+++ DATA TO PROCESS
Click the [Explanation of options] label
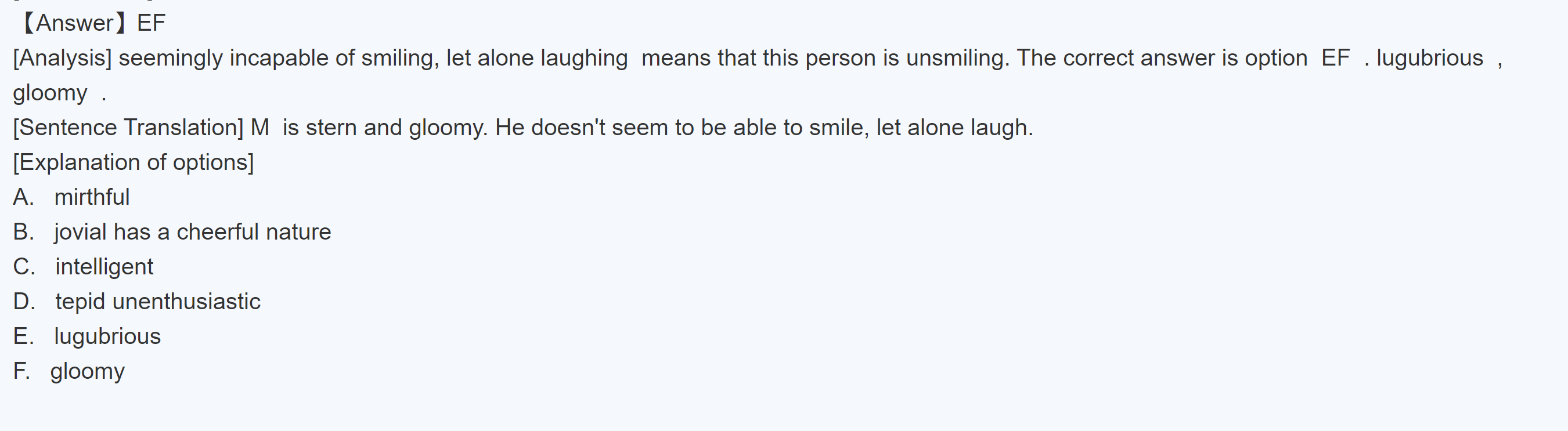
++++++
+++ DATA TO PROCESS
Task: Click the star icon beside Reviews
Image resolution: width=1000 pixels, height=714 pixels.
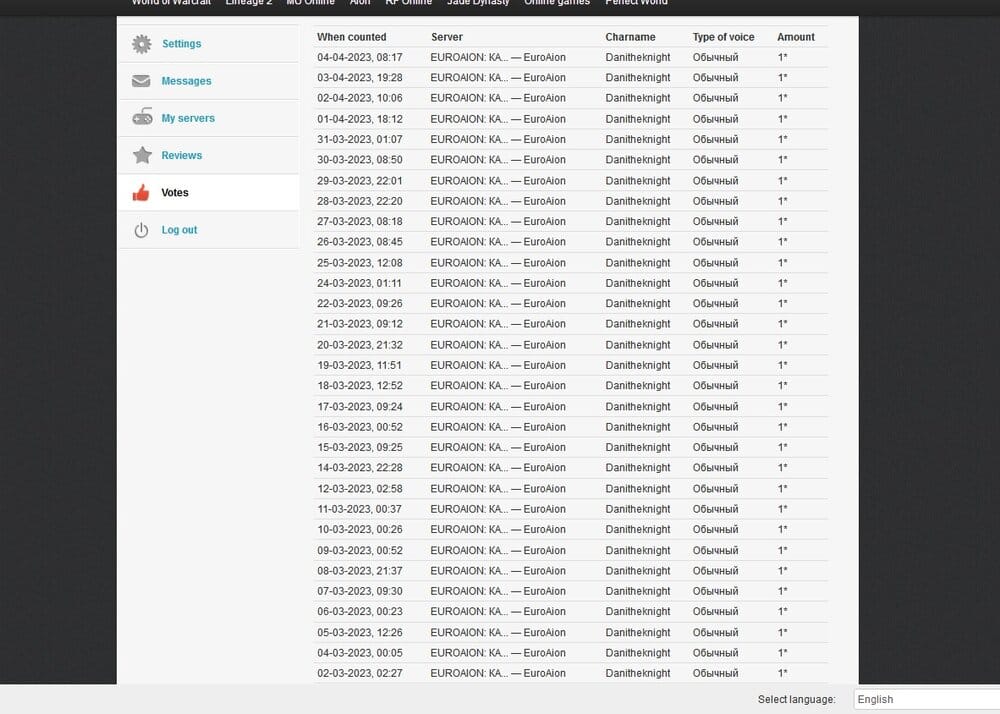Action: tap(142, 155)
++++++
+++ DATA TO PROCESS
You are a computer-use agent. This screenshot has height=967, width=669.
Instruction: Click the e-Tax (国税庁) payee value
++++++
* **BRIEF**:
In the preceding material, find each line holding the word "Click" and copy it out.

* **RESULT OF THE EXERCISE**:
Click the [Explanation of options] label
Task: Click the star icon beside Reviews
Instruction: Click the e-Tax (国税庁) payee value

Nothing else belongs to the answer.